Sol au monde

Dans un monologue mis en scène par Michel Bruzat, Marie Thomas s’empare du langage débridé du clown québécois disparu en 2005.

Gilles Costaz  • 19 avril 2017 abonné·es
Sol au monde
© PHOTO : DR

Les francophones et les Français sont encore de grands enfants désespérants. Ils aiment jouer infiniment avec les mots. Parfois, les francophones égalent ou surpassent les Français sur ce terrain de jeu. C’est le cas de Marc Favreau, clown québécois qui avait pris le surnom de Sol, se « disant Sol et unique » (mais sans orgueil), et que l’on a un peu oublié chez nous après un accueil très chaleureux dans les années 1980 et après sa mort en 2005 à Montréal.

Le metteur en scène Michel Bruzat, dont la compagnie La Passerelle crée depuis Limoges des spectacles d’une forte sensibilité, n’a pas oublié ce fastueux et doux maître des mots qu’était Sol. De divers textes il a composé un monologue sinueux dont le titre lance cette question ambitieuse : Comment va le monde ?

Un clown est dans sa loge, une loge minuscule qui ne prend qu’un cinquième de la déjà minuscule scène des Déchargeurs. Il va entrer en scène, il est terrorisé. Va-t-il être compris, aimé, hué ? Il sort de son recoin et se jette à l’eau, partant occuper le reste de l’étroit plateau. Il se souvient de l’enfance, et surtout de son éducation. Comme il est clown, il mâche les mots à sa façon. Il ne dit pas « l’école » mais la « colle ». À cette « colle », il agglutine une abondance de pataquès, une multitude de vocables savamment abîmés.

Tous les mots sont faux ou réinventés, et donc tout est dans une vérité aveuglante qui est double : c’est celle du rire et de la souffrance. Sol voyage ainsi jusqu’à la mort de l’être humain, une créature qui aura toujours été victime ou exploitée. Le clown retourne se cacher dans sa loge. Fin du spectacle.

Sol est un frère de Jean Tardieu, Raymond Queneau, Raymond Devos.

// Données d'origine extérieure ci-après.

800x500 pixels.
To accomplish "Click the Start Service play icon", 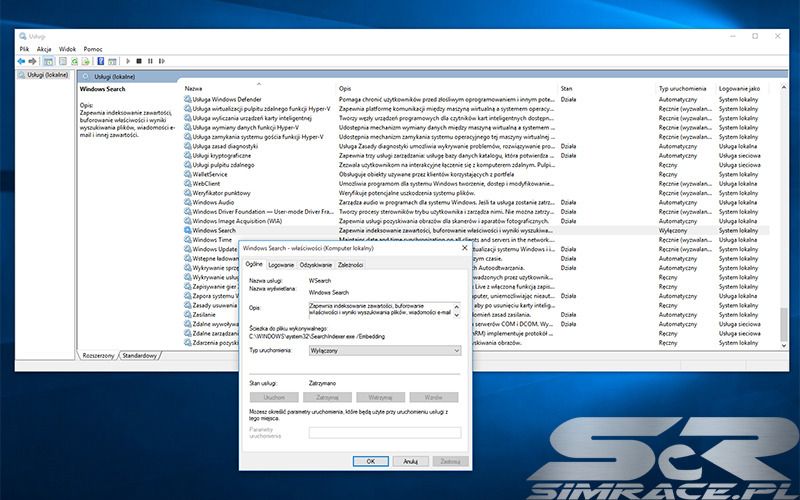I will click(128, 61).
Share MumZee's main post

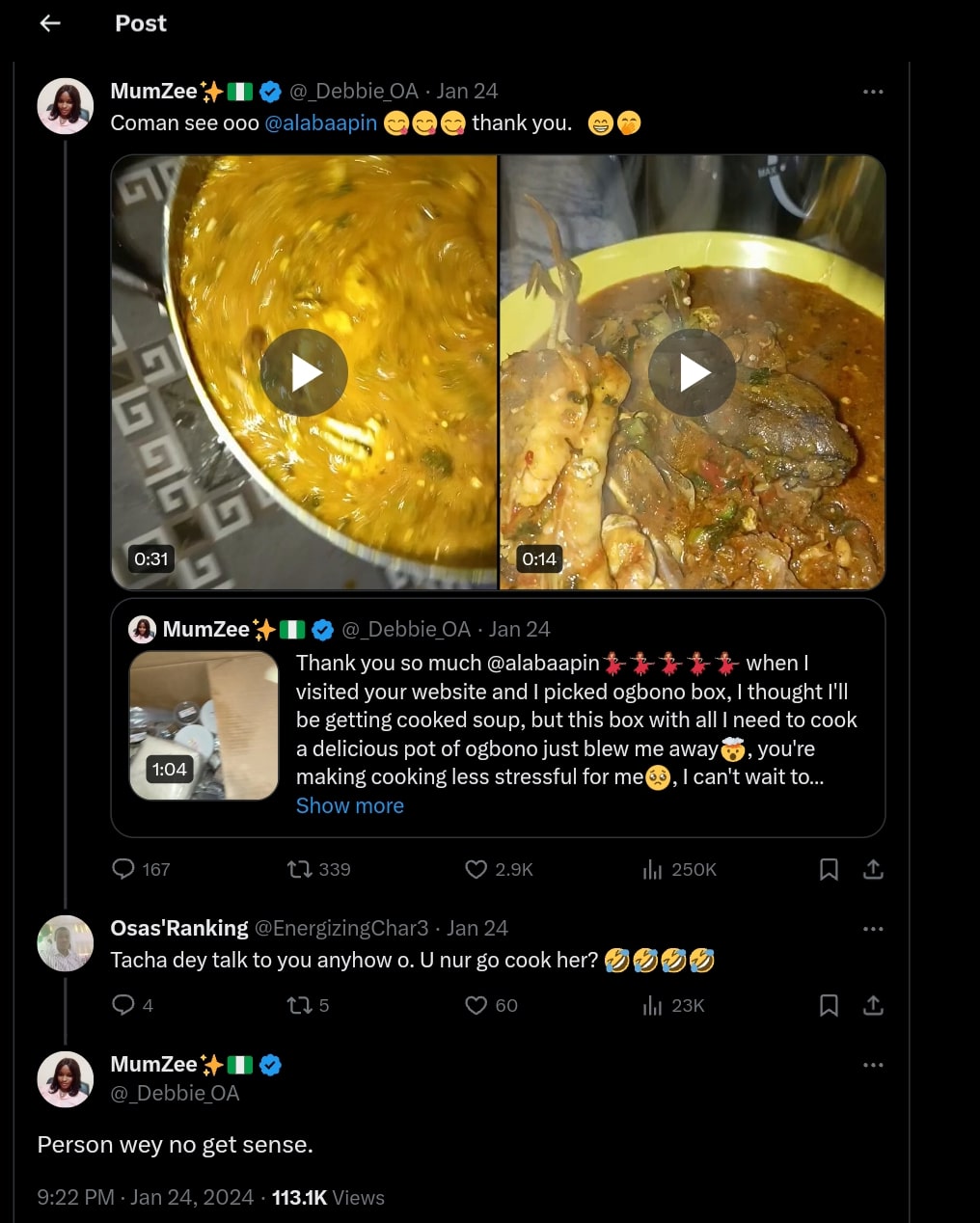click(873, 869)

Ses jonglages verbaux traquent la noirceur de notre condition et la beauté de l’écriture. Michel Bruzat sait faire croire qu’en matière de mise en scène il ne dépasse pas l’échelon de l’album de coloriage. C’est évidemment une façon de donner, à travers la modestie du minimal, le plein éclat du langage et de l’interprétation.

Le clown, ici, n’est plus un acteur mais une actrice, Marie Thomas, envoilée, envolée dans un ample manteau et un grand chapeau roux. Elle se souvient du personnage qu’interprétait Sol autrefois : un capitaine Fracasse luttant avec lui-même dans le tangage de sa pensée et de ses jambes. Mais Marie Thomas, avec sa petite taille, sa façon d’être à la fois l’Auguste éternel du cirque et un vivant d’aujourd’hui, a son étrangeté personnelle : une force de diable sortant de sa boîte, un art de triturer les mots en Arlequin féminin (bien que l’identité sexuelle se perde dans la composition qui brouille les apparences), une voix foraine et bagarreuse. Ainsi défile notre vie en un petit millier d’étincelles.

Comment va le monde ?, Les Déchargeurs, Paris 1er, 01 42 36 00 50. Jusqu’au 22 mai.